The Cooper's hawk visits daily—sometimes several times. I have a buzzard (turkey vulture) roost across from the cottage (returning buzzards should be here within the next week or two) and great-horned, barred, screech, and the occasional saw-whet owls (no barn owls that I know about) which is the usual raptor census. I see red-tailed hawks cruising and circling, riding thermals, but only once or two per winter do I see one light in a treetop nearby. A year ago an osprey spent a day fishing the pools near the cottage; I consider that a pretty big deal.
Wasn't there a book about those NYC hawks, "Red-Tails in Love," or something?
Giggles…
You can often find steel-cut oats at the health food stores. Some large grocery chains carry them; McCann's is the most commonly found brand. I buy mine (another brand) at Trader Joe's for about 1/3 rd the price of the McCann's brand. Being Irish, I'm always on the lookout for a bargain. They can be inexpensive at the health-food stores, too.
Thank you for asking about my friend, Frank. That's where I've been much of the day, visiting him at the nursing home. I can't get out there every day—it's a fairly long drive, 35 miles each way—but I try and see him several times per week. I'd awakened at 4 a.m. this morning worrying about him. Yesterday, the feeling was that he wouldn't last through the night—certainly not more than another day. He is very, very weak, and life's tiny flame is definitely sputtering. Yet he rallied a bit today—enough that they actually sat him up awhile. I fed him, we talked about old times and adventures, I read some to him, we shared a prayer. The inevitable is coming, just maybe not for a little while longer.
Anyway, I so appreciate you remembering and asking. Thank you.
Tears come as I read of your visit... a special soul you are, without a doubt... Peace.

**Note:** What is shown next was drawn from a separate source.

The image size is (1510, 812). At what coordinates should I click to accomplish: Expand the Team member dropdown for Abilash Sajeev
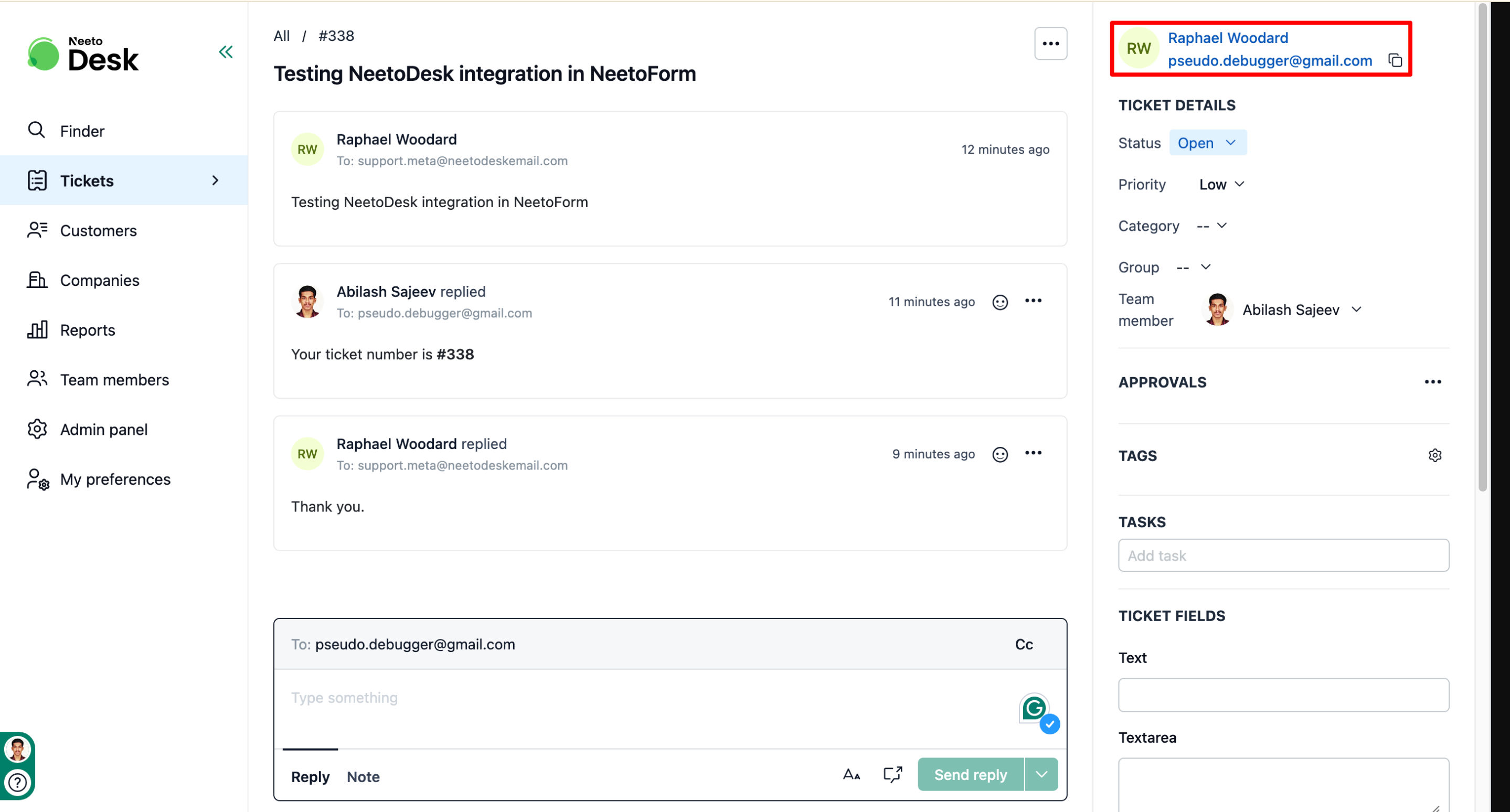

This am, bluebirds have come (I've just noticed...don't know how long they've been around?!) to our bluebird box. A non-bluebird had stolen the box and was already chasing the pair away... "No, this is MY box..." (Well, NO IT IS NOT!) so I cleaned the box of a stick nest that was inside... Now, I'll watch and see what happens. We've had this bluebird box in the back yard for years now, and until last year, had not had a successful habitation by the blue birds. Other species, yes...but the blues always seemed to be thwarted. Last year? We had a nest, 5 eggs, that hatched! And then, one day shortly after hatching (maybe a week?) I came to the box to find all 5 babies...dead. My heart broke. I searched online, looking for possible culprits.... Most suggested blowfly, so I, as boldly as I could, looked for blowfly ...not knowing what I was looking for, but still pretty sure that wasn't it. I talked with someone later who mentioned that predators will get in a poke holes in the skulls of the babies... I suspect that is it. But in my rudimentary research, I did find some info that recommends that I monitor boxes very frequenly to nurture the nesting along.... Hence, this year, my early visit to the box.... I so hope for success this year.
Giggles…
Thank you again. I'm not special, though. I just care very much for my old friend. If friends don't stick by one another through the worst of times, they aren't much as friends in my book. Isn't the midst of life's hardest trials that point where we need a friend the most? I believe so. All I can do for Frank now is be there…
Re. your bluebirds, I'd lean towards disease as the culprit rather than a predator, unless it was something such as excessive heat. If there's anyone in your area who runs a "bluebird trail" you might ask what they think. Just don't be too discouraged. This year may be a 100 percent success.